- **Data shown**
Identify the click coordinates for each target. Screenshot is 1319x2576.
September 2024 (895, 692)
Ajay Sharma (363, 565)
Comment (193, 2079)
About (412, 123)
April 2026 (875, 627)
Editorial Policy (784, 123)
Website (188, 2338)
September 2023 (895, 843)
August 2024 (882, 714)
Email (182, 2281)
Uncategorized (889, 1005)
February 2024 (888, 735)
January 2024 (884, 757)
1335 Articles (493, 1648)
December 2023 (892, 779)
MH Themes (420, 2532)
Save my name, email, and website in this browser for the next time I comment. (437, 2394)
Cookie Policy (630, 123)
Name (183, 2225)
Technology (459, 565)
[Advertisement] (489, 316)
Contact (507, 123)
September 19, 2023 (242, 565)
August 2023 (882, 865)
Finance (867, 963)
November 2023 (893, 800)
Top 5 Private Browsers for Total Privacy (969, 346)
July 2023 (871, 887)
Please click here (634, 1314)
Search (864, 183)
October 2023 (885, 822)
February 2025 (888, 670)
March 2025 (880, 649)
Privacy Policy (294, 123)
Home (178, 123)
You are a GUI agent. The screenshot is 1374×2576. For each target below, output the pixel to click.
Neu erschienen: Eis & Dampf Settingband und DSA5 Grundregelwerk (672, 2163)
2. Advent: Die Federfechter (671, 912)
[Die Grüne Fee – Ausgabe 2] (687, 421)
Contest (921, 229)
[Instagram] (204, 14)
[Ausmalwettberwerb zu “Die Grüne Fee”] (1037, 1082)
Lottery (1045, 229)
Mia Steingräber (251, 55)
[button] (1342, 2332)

- **Task objective**
Please write out every line of the data exactly.

- **Solution for this problem**
Identify the click coordinates for each target. Screenshot is 1319x2576.
September 2024 (895, 692)
Ajay Sharma (363, 565)
Comment (193, 2079)
About (412, 123)
April 2026 (875, 627)
Editorial Policy (784, 123)
Website (188, 2338)
September 2023 (895, 843)
August 2024 (882, 714)
Email (182, 2281)
Uncategorized (889, 1005)
February 2024 (888, 735)
January 2024 (884, 757)
1335 Articles (493, 1648)
December 2023 (892, 779)
MH Themes (420, 2532)
Save my name, email, and website in this browser for the next time I comment. (437, 2394)
Cookie Policy (630, 123)
Name (183, 2225)
Technology (459, 565)
[Advertisement] (489, 316)
Contact (507, 123)
September 19, 2023 (242, 565)
August 2023 (882, 865)
Finance (867, 963)
November 2023 (893, 800)
Top 5 Private Browsers for Total Privacy (969, 346)
July 2023 (871, 887)
Please click here (634, 1314)
Search (864, 183)
October 2023 (885, 822)
February 2025 (888, 670)
March 2025 (880, 649)
Privacy Policy (294, 123)
Home (178, 123)
You are a GUI agent. The screenshot is 1374×2576. For each target below, output the pixel to click.
Neu erschienen: Eis & Dampf Settingband und DSA5 Grundregelwerk (672, 2163)
2. Advent: Die Federfechter (671, 912)
[Die Grüne Fee – Ausgabe 2] (687, 421)
Contest (921, 229)
[Instagram] (204, 14)
[Ausmalwettberwerb zu “Die Grüne Fee”] (1037, 1082)
Lottery (1045, 229)
Mia Steingräber (251, 55)
[button] (1342, 2332)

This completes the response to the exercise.